The commission says that global maritime transport accounts for almost three percent of carbon-dioxide discharges, and emissions from ships are expected to more than double by 2050, Bloomberg reports.
The European carbon trading system is the biggest cap-and-trade system in the world. It puts carbon limits on more than 11,000 utilities and manufacturers, with those that emit less being entitled to sell their surplus permits.
Next year the program will be extended to cover aviation. The market will cover chemical and aluminum companies from 2013.
In related news, Norwegian shipping company Wallenius Wilhelmsen Logistics (WWL) announced that it cut its rate of CO2 emissions by 21 percent between 2009 and 2010, and cut sulphur dioxide emissions by 151,000 tonnes from 2000 to 2010.
WWL cut CO2 in grams per ton carried per kilometer, but increased its total tons of CO2 emissions by 7 percent from 2009 to 2010, based on increased transport work, the company said.
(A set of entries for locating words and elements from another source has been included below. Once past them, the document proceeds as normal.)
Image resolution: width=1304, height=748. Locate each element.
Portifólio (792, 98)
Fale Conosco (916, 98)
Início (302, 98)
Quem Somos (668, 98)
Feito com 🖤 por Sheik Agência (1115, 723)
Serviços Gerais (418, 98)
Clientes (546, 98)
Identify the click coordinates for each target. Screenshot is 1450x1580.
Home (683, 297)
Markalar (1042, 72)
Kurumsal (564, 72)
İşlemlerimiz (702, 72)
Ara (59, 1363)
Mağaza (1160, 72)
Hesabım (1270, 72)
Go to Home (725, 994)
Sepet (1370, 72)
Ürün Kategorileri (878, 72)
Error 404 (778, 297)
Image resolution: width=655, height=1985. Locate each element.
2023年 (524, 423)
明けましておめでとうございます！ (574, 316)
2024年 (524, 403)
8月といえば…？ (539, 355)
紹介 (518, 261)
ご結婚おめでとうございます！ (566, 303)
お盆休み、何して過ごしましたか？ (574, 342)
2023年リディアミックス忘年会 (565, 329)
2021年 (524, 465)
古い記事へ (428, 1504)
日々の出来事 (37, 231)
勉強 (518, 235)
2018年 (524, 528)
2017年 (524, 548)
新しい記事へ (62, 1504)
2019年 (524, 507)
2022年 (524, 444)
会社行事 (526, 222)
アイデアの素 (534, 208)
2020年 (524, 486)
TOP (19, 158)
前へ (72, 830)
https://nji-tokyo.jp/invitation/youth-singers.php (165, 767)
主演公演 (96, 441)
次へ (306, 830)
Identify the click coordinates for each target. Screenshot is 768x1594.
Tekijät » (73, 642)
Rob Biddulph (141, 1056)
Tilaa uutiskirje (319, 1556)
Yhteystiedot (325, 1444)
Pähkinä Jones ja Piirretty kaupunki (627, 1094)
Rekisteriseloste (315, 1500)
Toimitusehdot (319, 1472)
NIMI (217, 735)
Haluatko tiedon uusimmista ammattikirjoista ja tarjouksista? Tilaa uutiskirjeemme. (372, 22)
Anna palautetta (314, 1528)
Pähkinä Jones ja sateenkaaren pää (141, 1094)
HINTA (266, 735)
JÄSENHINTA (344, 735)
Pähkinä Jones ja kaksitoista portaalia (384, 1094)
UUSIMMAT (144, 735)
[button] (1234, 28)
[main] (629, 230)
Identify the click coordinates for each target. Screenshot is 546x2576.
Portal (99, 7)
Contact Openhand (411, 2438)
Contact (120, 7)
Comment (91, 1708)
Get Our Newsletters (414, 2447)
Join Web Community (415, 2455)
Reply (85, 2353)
The data comes from WWL’s 2010 Environmental Sustainability Report. Other initiatives outlined in the report include the launch of the Castor Green Terminal and Processing Center, which WWL describes as the world’s first zero emissions marine terminal concept; and the Green Zone, an employee innovation challenge which generated nearly 200 ideas for ways the company could reduce energy consumption.
“A future that demands sustainability is on our immediate horizon,” vice president of environment Melanie Moore said. “New international regulations beginning in 2012 will significantly increase shipping costs as vessels will be required to burn cleaner, more expensive fuels. Improved environmental performance is the best way to prepare our fleet and our customers for these changes.”